Giova aggiungere che questa Corte di recente ha ribadito che il principio del “favor rei” introdotto dal D.Lgs. 18 dicembre 1997, n. 472, art. 3 è applicabile alle violazioni commesse anteriormente al 1 aprile 1998 (data di entrata in vigore del D.Lgs. n. 472 cit.), anche d’ufficio ed in ogni stato e grado di giudizio, a condizione che vi sia un procedimento ancora in corso e che il provvedimento impugnato non sia definitivo. (Cass. 17069/09).

Ciò premesso, si deve sottolineare che la Corte di merito ha irrogato una sanzione pari a due volte la maggiore imposta dovuta, nei limiti fissati dal D.P.R. n. 600 del 1973, art. 49, mentre ai sensi del D.Lgs. n. 471 del 1997, sopravvenuto art. 1 per la medesima violazione è prevista la sanzione minima del cento per cento la maggiore imposta dovuta.

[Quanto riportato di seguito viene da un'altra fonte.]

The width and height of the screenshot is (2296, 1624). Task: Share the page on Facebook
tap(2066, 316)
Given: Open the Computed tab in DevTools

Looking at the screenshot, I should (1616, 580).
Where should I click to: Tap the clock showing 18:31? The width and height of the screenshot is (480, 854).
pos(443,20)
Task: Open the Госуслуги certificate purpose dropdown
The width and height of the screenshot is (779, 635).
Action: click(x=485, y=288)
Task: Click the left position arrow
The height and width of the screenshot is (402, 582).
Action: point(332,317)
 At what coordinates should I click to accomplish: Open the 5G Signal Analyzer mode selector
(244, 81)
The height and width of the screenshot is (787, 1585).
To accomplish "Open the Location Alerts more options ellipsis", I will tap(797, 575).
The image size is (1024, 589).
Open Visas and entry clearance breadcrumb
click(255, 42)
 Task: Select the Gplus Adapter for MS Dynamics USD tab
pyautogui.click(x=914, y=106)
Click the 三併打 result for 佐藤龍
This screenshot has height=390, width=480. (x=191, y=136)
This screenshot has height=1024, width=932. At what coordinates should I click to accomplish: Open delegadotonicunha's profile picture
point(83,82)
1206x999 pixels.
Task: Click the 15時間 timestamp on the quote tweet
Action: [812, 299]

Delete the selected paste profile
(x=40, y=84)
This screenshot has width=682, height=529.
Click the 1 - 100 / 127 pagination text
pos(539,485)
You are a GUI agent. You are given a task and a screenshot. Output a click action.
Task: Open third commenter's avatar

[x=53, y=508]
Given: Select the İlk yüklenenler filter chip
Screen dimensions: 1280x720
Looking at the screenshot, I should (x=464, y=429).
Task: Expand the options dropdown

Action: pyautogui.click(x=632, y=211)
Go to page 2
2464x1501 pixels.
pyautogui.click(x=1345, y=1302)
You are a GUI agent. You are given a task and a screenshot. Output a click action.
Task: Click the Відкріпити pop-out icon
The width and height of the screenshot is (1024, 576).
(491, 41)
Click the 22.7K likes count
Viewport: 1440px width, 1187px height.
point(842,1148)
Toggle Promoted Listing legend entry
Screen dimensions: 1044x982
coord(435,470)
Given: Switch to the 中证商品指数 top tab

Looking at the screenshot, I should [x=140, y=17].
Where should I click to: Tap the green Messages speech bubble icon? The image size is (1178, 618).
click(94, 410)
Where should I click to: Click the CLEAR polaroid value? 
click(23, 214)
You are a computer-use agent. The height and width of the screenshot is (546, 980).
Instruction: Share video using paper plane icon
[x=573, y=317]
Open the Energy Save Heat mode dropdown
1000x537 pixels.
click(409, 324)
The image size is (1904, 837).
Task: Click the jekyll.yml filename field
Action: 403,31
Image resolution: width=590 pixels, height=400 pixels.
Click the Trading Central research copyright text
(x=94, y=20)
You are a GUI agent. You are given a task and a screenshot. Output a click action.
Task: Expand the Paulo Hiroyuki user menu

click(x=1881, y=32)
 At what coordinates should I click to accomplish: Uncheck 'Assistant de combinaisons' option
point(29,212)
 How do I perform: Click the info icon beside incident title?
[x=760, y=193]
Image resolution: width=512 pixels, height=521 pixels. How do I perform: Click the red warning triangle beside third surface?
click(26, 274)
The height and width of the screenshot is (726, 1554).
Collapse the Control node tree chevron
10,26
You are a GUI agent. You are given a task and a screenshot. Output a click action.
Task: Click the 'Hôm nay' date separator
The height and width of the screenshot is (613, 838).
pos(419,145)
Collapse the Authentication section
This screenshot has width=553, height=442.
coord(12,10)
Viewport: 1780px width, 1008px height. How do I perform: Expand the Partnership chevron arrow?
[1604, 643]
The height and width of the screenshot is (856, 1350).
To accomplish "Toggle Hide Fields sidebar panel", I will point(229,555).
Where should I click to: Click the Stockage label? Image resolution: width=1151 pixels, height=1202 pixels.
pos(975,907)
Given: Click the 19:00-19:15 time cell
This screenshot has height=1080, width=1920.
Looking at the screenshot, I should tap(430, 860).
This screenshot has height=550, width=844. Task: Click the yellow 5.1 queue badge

Ne consegue che in applicazione del principio del favor rei il quarto motivo di ricorso deve essere accolto e la sentenza impugnata, che ha fatto riferimento, in modo non corretto, ad una regula iuris diversa, deve essere cassata, nei limiti del motivo accolto.

Con l’ulteriore conseguenza che, occorrendo un rinnovato esame da condursi nell’osservanza del principio richiamato, la causa va rinviata ad altra Sezione della CTR Lazio, che provvederà anche in ordine al regolamento delle spese della presente fase di legittimità.

P.Q.M.

La Corte accoglie il quarto motivo di ricorso, rigetta tutti gli altri, cassa la sentenza impugnata nei limiti del motivo accolto, con rinvio della causa ad altra Sezione della CTR Lazio, che provvederà anche in ordine al regolamento delle spese della presente fase di legittimità.

Così deciso in Roma, nella Camera di consiglio, il 20 gennaio 2010.